Post-install checks and testing
- Turn key to START:
- Starter should engage smoothly, engine should crank without grinding, and starter should disengage immediately as engine fires.
- If you hear grinding, shut off immediately and recheck alignment, mounting, and flywheel teeth.
- If starter keeps running after engine starts, disconnect battery immediately to avoid damage and diagnose sticking solenoid.
- Verify voltage at starter during cranking —as above, should see near-battery voltage on the solenoid S terminal and main terminal.

Troubleshooting quick reference
- No crank, no lights: likely battery or main battery cable/ground failure.
- Dash lights work but no crank: check starter relay/fuse and small control circuit.
- One click: solenoid not getting enough current (battery/cable) or solenoid itself failing.
- Rapid clicking: battery too weak under load or very poor connections.
- Slow crank: weak battery, corroded cables, poor ground, internal starter wear.
- Grinding: pinion/flywheel damage or pinion not fully engaging.
- Starter spins but doesn’t engage flywheel: bad Bendix/plunger or faulty solenoid linkage.
- Intermittent only when hot: heat soak causing solenoid or internal solder joints to fail —starter replacement usually required.

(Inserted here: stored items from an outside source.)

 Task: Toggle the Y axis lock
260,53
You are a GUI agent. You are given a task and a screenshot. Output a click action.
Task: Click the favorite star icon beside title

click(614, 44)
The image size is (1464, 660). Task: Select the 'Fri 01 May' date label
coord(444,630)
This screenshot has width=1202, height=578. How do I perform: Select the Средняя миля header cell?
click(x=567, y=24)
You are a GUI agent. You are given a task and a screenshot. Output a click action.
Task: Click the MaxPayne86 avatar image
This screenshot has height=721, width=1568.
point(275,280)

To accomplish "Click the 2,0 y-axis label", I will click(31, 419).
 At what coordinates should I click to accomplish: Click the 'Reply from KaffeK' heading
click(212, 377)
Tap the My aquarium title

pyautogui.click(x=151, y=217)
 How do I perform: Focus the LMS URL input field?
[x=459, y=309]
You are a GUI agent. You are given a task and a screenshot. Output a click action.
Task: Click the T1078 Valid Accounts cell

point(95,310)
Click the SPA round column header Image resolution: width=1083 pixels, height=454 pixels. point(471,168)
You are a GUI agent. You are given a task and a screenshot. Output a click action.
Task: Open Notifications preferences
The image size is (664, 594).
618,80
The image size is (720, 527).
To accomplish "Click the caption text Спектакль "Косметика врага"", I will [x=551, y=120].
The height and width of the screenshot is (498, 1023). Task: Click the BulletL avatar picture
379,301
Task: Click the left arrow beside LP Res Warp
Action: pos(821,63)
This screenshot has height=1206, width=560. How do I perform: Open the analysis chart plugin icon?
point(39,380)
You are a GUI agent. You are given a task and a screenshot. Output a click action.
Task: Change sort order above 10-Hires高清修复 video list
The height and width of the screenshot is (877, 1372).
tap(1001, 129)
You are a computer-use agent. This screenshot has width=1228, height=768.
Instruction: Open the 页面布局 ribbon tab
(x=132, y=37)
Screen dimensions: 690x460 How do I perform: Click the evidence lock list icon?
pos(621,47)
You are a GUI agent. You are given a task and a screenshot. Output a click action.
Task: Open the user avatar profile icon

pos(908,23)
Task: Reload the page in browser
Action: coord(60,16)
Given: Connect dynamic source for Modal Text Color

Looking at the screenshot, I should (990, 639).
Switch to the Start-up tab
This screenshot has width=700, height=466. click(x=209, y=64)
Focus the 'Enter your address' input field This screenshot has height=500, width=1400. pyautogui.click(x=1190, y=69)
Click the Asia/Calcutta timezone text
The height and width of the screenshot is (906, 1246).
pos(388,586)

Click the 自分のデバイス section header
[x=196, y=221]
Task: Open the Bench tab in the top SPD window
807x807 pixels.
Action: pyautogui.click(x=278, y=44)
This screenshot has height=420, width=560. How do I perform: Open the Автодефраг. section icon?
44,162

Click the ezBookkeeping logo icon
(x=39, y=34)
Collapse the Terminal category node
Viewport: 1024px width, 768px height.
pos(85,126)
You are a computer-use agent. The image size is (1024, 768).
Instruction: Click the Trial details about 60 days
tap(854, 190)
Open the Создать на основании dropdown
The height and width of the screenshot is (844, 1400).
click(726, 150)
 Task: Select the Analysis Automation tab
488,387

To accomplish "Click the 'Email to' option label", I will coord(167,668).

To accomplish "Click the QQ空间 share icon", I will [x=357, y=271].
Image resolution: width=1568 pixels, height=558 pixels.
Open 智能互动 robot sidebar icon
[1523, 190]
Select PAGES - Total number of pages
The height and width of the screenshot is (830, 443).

Maintenance and prevention
- Keep battery terminals and cable ends clean and tight. Even good starters fail because of poor cables.
- Replace worn battery cables and corroded grounds.
- If replacing ring gear or flywheel, inspect starter at the same time for wear.
- Avoid long periods of engine-repeated starting attempts; extended cranking strains starter and battery.

Final notes and cautions
- Always confirm exact details (bolt size, torque values, location differences) for your specific Hilux year/engine using the official Toyota service manual or a reliable repair manual. Starters and mounting details vary across engines and model years.
- If you’re not comfortable under the vehicle or around battery work, get help from a professional—starter removal can be heavy and involves high current circuits.

This gives you the what, why and how — from diagnosis to removal, inspection, replacement and testing — aimed at a beginner mechanic so you can safely and effectively repair or replace a Toyota Hilux starter.